Throughout all of their struggles, the strength of their family has helped them cope. Connor’s big brother, Darien is in 5th grade. “He has done very well keeping up his grades even though he misses school often. He is an incredible young man,” says his mom. “Connor and Darien are very close.”
Although they had first learned about Ronald McDonald Houses in high school, Cheryl told us, “We never thought we’d have to set foot in one, but when Connor first had brain surgery, the nurses referred us to the House, because only one of us could stay with him.”

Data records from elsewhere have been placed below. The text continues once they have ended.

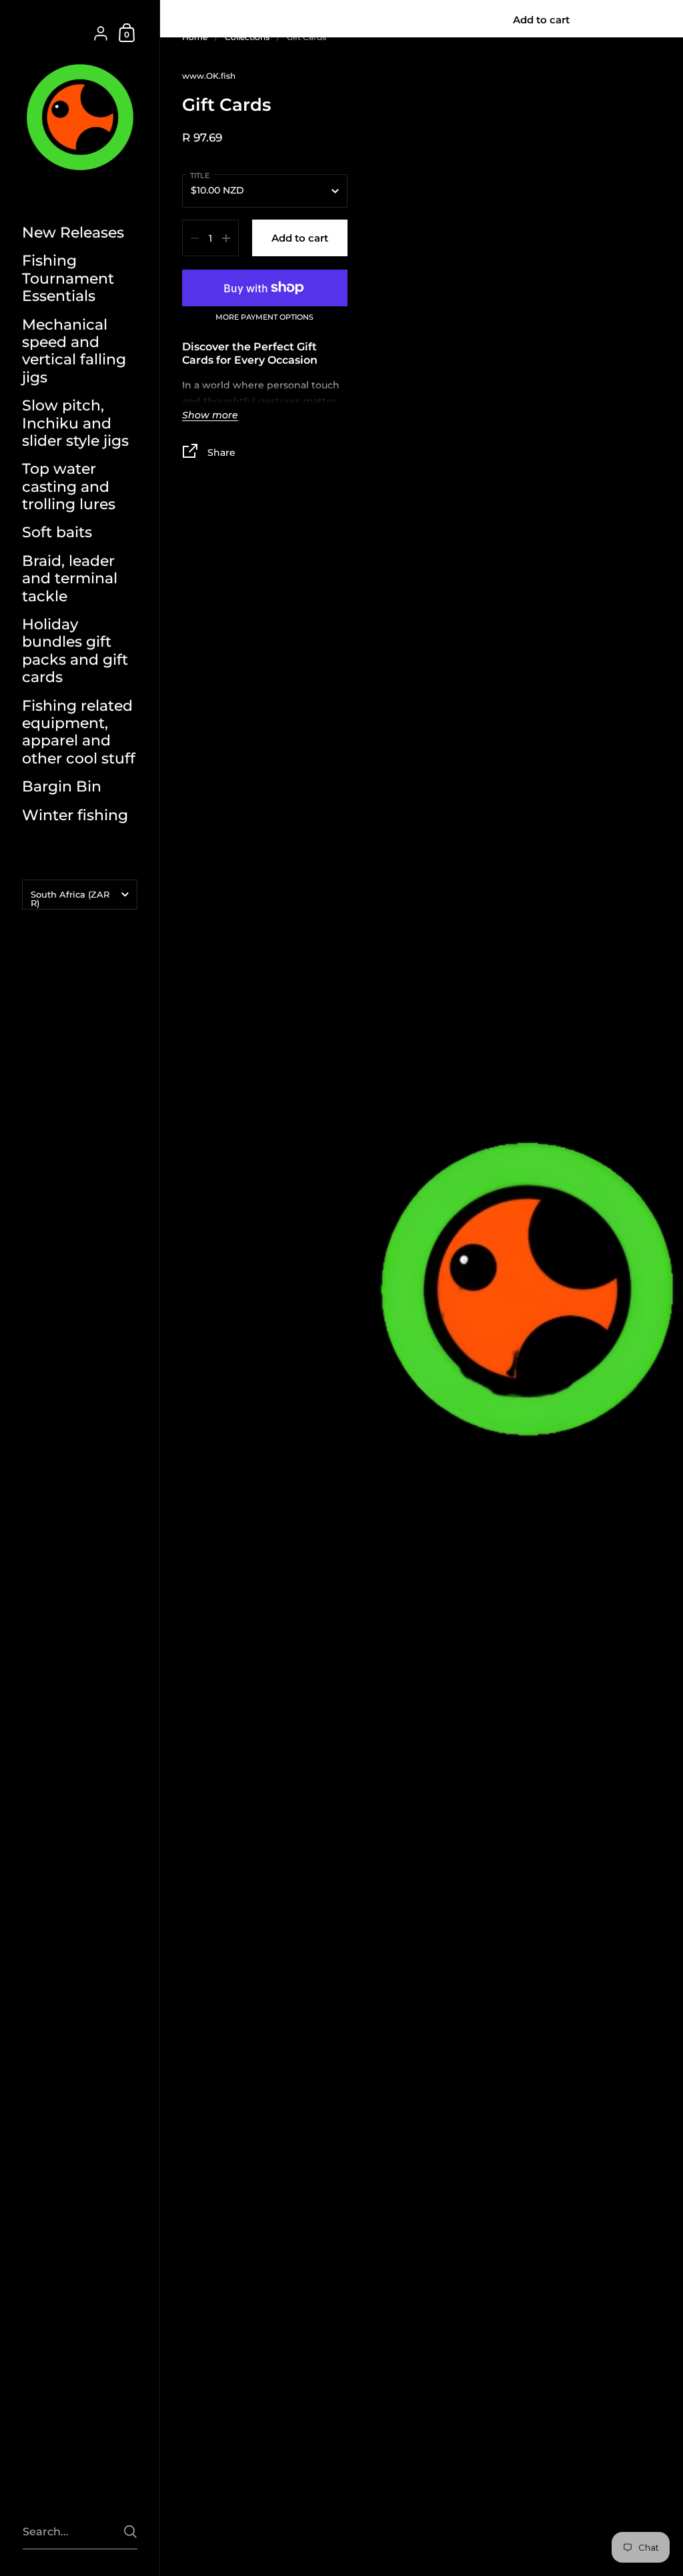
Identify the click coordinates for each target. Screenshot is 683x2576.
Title (199, 175)
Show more (210, 415)
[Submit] (130, 2532)
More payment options (264, 318)
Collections (247, 37)
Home (194, 37)
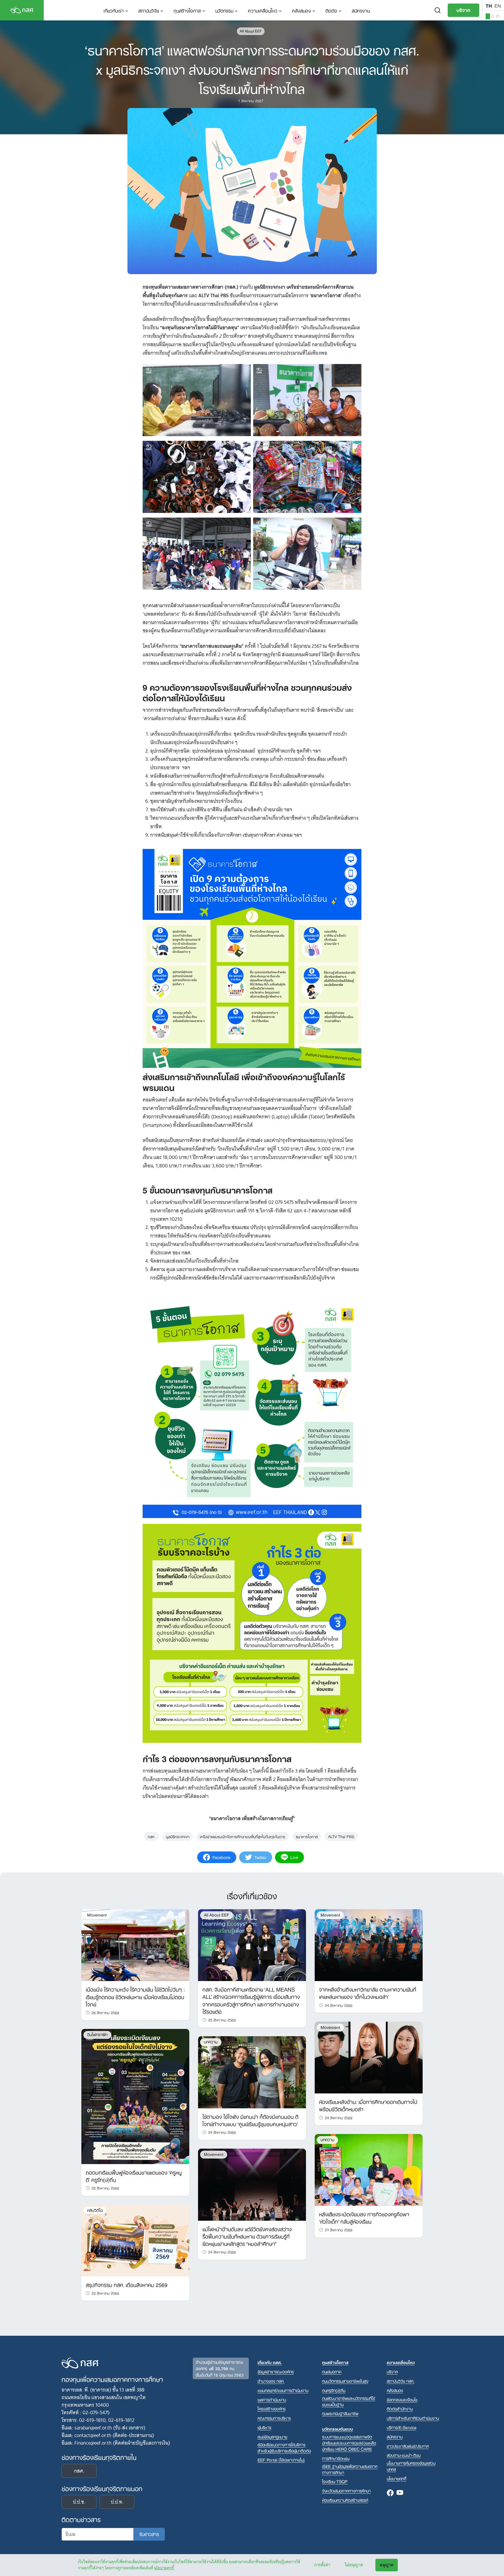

“We were stunned to learn that there was a place to stay so close to the hospital that felt so home-like and cost so little. We were amazed at the friendliness of the staff and we met so many families going through as bad or worse of a time. Everyone reached out to help one another and this helped us deal with our situation better.”
When Connor arrives, the first question he asks is often, “Where are Mabel and Pepper?” He is a very loving boy and especially loves the “House dogs.” As Eric says, “Cancer does not define him. He has an amazing personality and strength about him. He just wants to be treated like every other child out there, even though he knows there is something different about him and what he is going through.”
“The Ronald House is our second home,” says Cheryl. “And the staff is our extended family.” All of us here at the House feel lucky to be a part of this special family’s journey. The strength of their “Unit of Four” offers support and care to everyone.